Today was an all right day, at least as far as writing was concerned. I made headway, I found what I was looking for, which is to say I’ve made contact with the muse. Thankfully it’s not first contact so I don’t have to learn his alien language.
But writing is great again, and I can’t help but feel completely refreshed by this turn of events. I am no longer at the mercy of the mistress of pain, the evil witch who holds me captive during times of writer’s block.
My safe word is “struggle”, in case you needed to know.
But not everything was peachy. I had to work tonight, which wasn’t my ideal choice of activity when I’d written a thousand words right before my shift started and felt pumped to write a thousand more. We had an event tonight, too, which only added to the discomfort.
After all, who wants to work a customer service job when the story is flowing and the creative juices are simmering, filling your mind with an aroma as tantalizing as the best Pho a Vietnamese mother can make? Not me, that’s for sure. I just want to sit down to my soup, have another spoonful of broth and write the next bestseller.
Yeah, that last part is definitely wishful thinking. Who knows if the world will like my novel as much as I’m now enjoying writing it.
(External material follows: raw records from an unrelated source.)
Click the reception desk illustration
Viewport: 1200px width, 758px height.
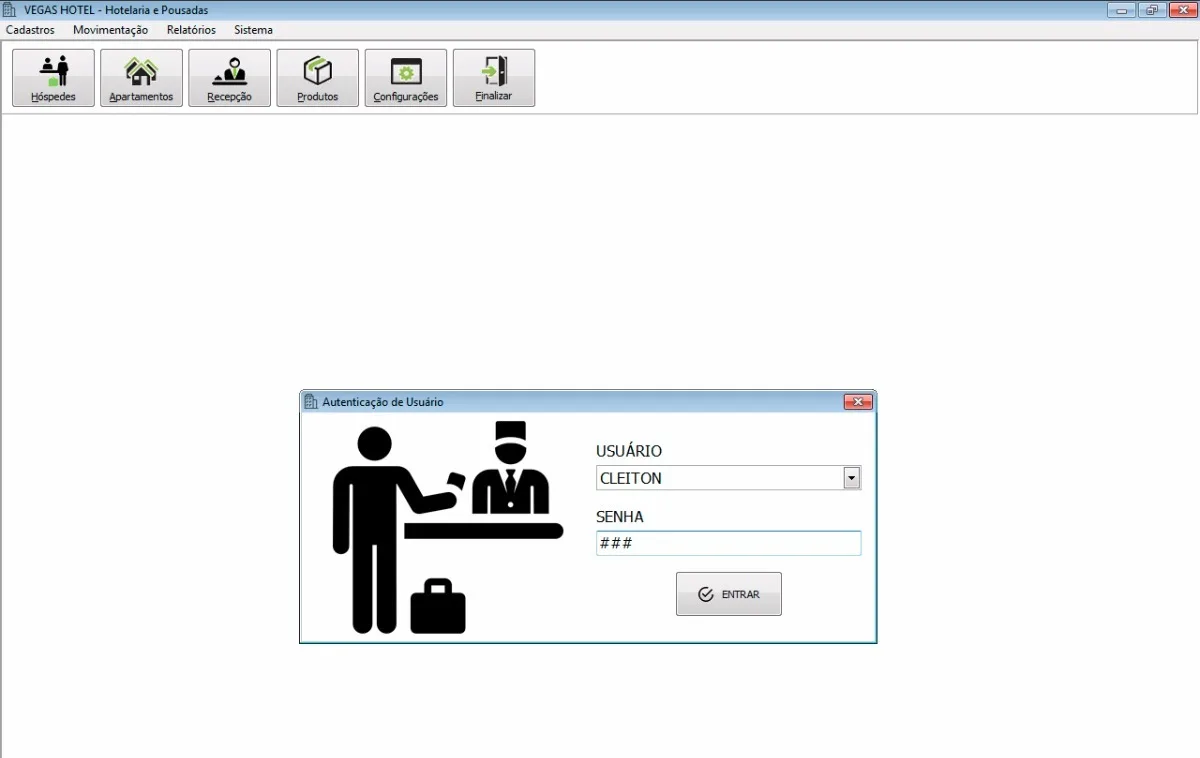point(448,528)
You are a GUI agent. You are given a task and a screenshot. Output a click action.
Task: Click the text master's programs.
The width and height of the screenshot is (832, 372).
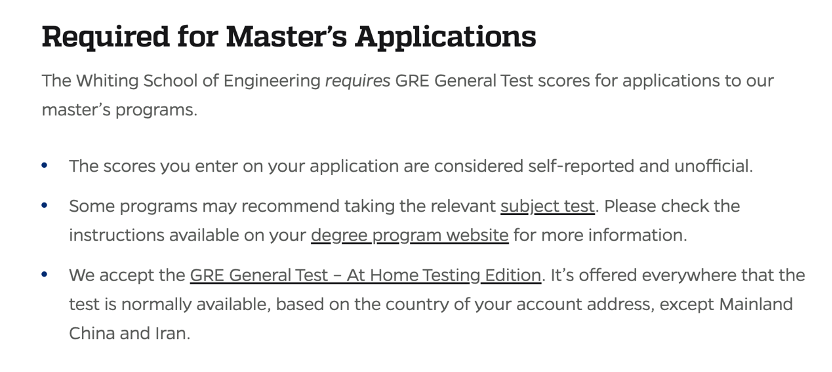click(119, 110)
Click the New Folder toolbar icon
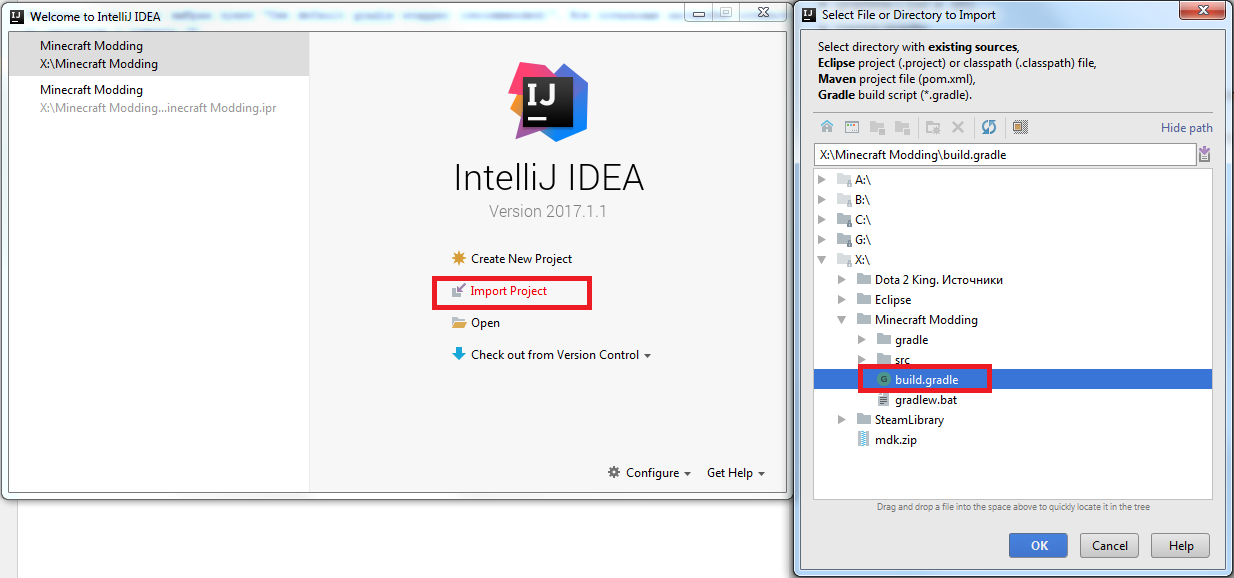The width and height of the screenshot is (1234, 578). (932, 127)
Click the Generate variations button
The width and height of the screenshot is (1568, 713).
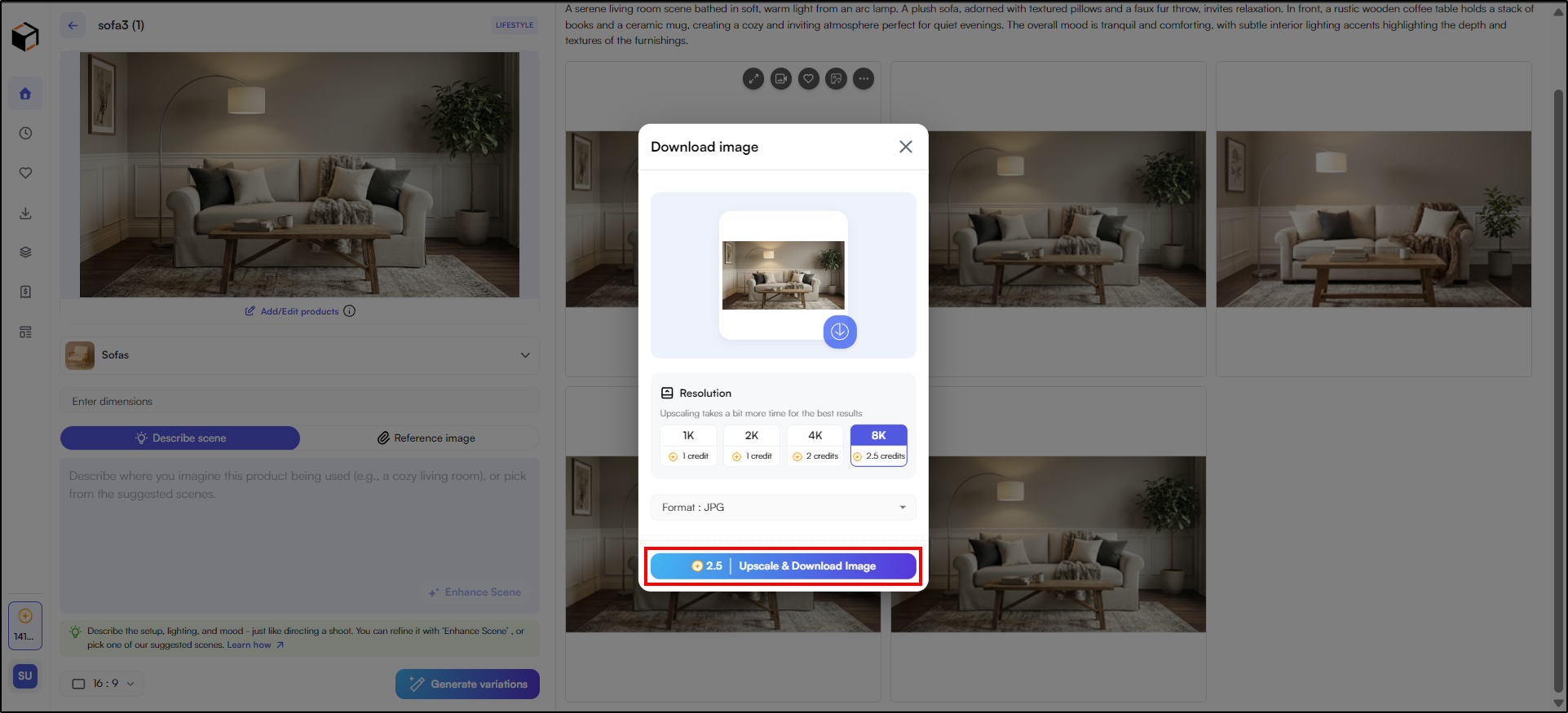click(467, 684)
I can still enjoy the Pho, though.
For those who are currently working jobs which aren’t fulfilling, I don’t envy you, but I do know one thing for sure. If you find your passion, find what you really want to do with your life, then start making plans to pursue it full-time. I promise you, everything else will start to fade in importance and you’ll discover that things start to fall in line.
Today was the first day that reality set in. I’ll be leaving my job in October, and I’ll be free to pursue my dream. I’m going to be hungry, I’m going to be poor, but it doesn’t seem to matter anymore.
Because I’ll be free.
At the end of the day, that’s all I ever really wanted. Freedom from the day to day trappings of society which weigh me down as if they’re trying to stuff me into their luggage, trying to force me into a spot where I can’t possibly fit.
But that’s the beauty of society, isn’t it? Breaking you until you fit where they want you, just so they can carry you onto the plane before it crashes?
Fuck that. I’m walking.
If this all sounds crazy, well . . . I’m tired, but I promised to write a piece every day. This is the best I could pull off before I slipped into conscious oblivion.